Howe Garden Apartments: A Eulogy
One week ago I moved out of Howe Garden Apartments, where I’d been a resident for almost four years. New owners bought the property in January and told residents to get out so they can start charging (much) more in rent: $1,099/month for a one bedroom; $1,399/month for a two bedroom—less than a year after a double homicide was committed in building A.
I ended up buying a condo five miles up the road, which many would say is an improvement. It’s an objectively nicer place to live: more windows, two full bathrooms, more square footage, more closets, a deck. Equity! Stabilized monthly housing expenses! Freedom to paint!
It’s not what I wanted.
Last Monday, after I had moved everything out of J4 and up the road to my new place, I stopped by Howe Garden after work to check my mail. Walking up the sidewalk to my building, all I could think was, “I can’t believe I don’t live here anymore.” This was the first apartment I got after college. It’s the only place I’ve lived in Nashville, and it’s the place that had been my home for the longest stretch of time since I was a child: taupe walls, cigarette burns in the broadloom carpet, endless losing battles against bathroom grout mold. I didn’t want to leave.
The titanic oak tree in the courtyard had been cut down. The parking lot was half empty, and the smoky hallways were abandoned except for a knife-scraped plate on the ground-floor windowsill. Before I knew what was happening, I unlocked the door to my empty apartment and stumbled into the bare living room. I covered my face and began to cry.
Thirty minutes later, I got up from the floor of my echoing bedroom where I had been dripping snot into the carpet until my chest ached. I wanted to grasp at something, to put my arms around smooth plaster and hold it in place. I wanted to stay there for four more years, setting off the smoke alarm making pecan pie and stumbling drunk into the shower on Halloween; vacuuming up cat litter from the utility closet, crushed Apple Jacks from under the cold metal lip of the stove, pine needles from the southernmost corner by the window at Christmastime. I wanted to stay until I could see tacky multicolored lights glittering on the second floor when I drove up in the early winter dark.
Otherwise shapeless events were given a spine and hard edges by the dimensions of that apartment: My first promotion at work.
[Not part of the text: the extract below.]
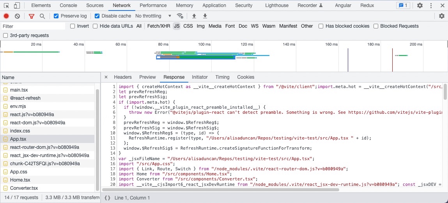
Task: Uncheck the Disable cache checkbox
Action: [x=97, y=16]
The death of my last grandfather. My chinchilla’s ninth birthday. I killed plants there, made breakfast for my niece and nephew, fell out of love. Now each of these years is tangled up in beige carpet fibers and fraying bathtub caulk, and I didn’t have time to comb out each memory like a knotted tuft of hair, gently separate it from tall windows and dusty baseboards, wrap it in pages of Walgreens coupons and pack it away. The end came too suddenly. I had to leave them all there.
When I left Howe Garden for the last time that evening, I sat in Ellington Parkway traffic and continued to cry. Occasionally I caught the eye of a sympathetic onlooker in my rearview mirror, but nothing could shame me into composure. At my new home, I weaved through towers of unpacked boxes and collapsed into my bed where I cried more, until the sun set and a friend brought over tacos.
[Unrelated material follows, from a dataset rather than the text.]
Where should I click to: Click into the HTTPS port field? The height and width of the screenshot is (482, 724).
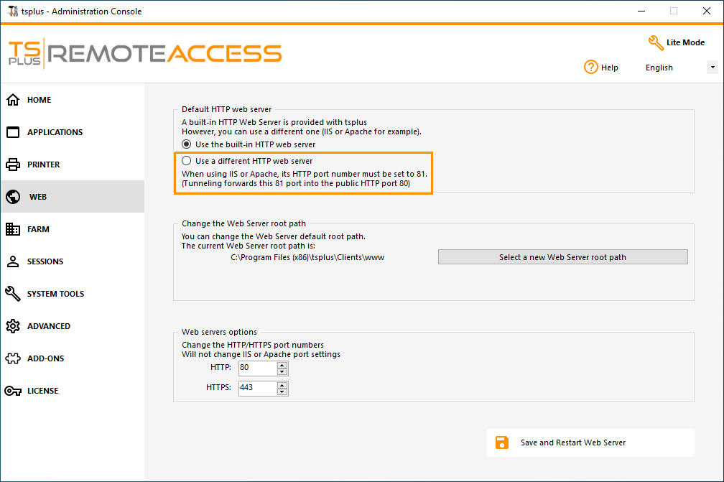257,389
And what the hell for? A handful of dudes will renovate the property, bring in God knows what kind of people who can pay that kind of money for 650 square feet, squeeze an extra few thousand dollars out of people each month. They will eradicate East Nashville of Nashvillians with Nashvillian salaries and make room for the climbing number of west coast transplants who talk shit about how affordable it is to live here. They’ll invest their daddies’ money in real estate, in vinyl laminate flooring, in granite countertops, in energy efficient toilets. They will force the hands of hundreds of people who didn’t go to Vanderbilt, and we will cry about it sitting in traffic on a Monday afternoon.
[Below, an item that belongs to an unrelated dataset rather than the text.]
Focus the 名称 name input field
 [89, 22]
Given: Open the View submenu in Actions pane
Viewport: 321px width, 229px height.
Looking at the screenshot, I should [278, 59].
There’s a very specific sadness to facing something you didn’t choose for yourself. Maybe the love I feel for Howe Garden is just a trick, like pining for men who rejected me. When you’re herded into a certain pasture, fenced in and tagged on your ear, it stings so much worse than if you’re able to survey all your options, weigh the pros and cons, select the path for your life that seems best, and follow it. There’s a sudden helplessness to being told, “You do not get to decide”—even if the outcome is favorable and you end up in better circumstances than before, as I have. I am heartbroken, and it doesn’t feel like a trick. It feels like the heavy-stomach cloud of grief, loss, and displacement from the only real home I’ve ever had.
To Nick Ogden, Middle Farms Capital, Brookside Property Management, Walt Burton, Howe Garden Apartments, and all those who made this transaction possible: Congratulations on your clever business acumen, your long-fingered opportunistic grasp. You have turned a profit. You have uprooted a life.